= Task =
Could you please retype exactly the lines from the start of the records below through the line that contains "The height and", both included, and leave out the pictures?

= Records provided =
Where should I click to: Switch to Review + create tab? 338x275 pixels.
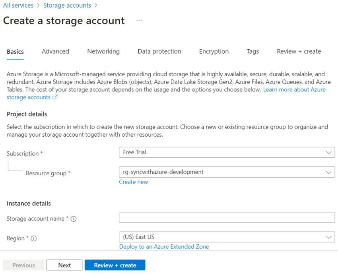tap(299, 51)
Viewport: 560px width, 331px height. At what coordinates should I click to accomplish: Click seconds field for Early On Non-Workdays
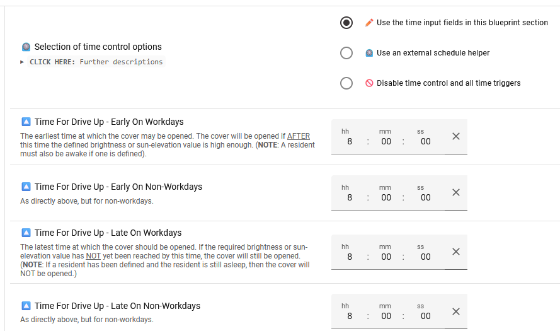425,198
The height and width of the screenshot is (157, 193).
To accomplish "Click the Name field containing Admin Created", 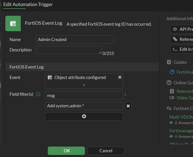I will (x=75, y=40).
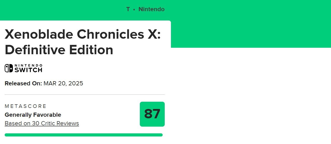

= Expected answer =
Where should I click to: Switch to Review + create tab? 338x275 pixels.
tap(299, 51)
Viewport: 560px width, 331px height. At what coordinates should I click to accomplish: Click seconds field for Early On Non-Workdays
425,198
The height and width of the screenshot is (157, 193).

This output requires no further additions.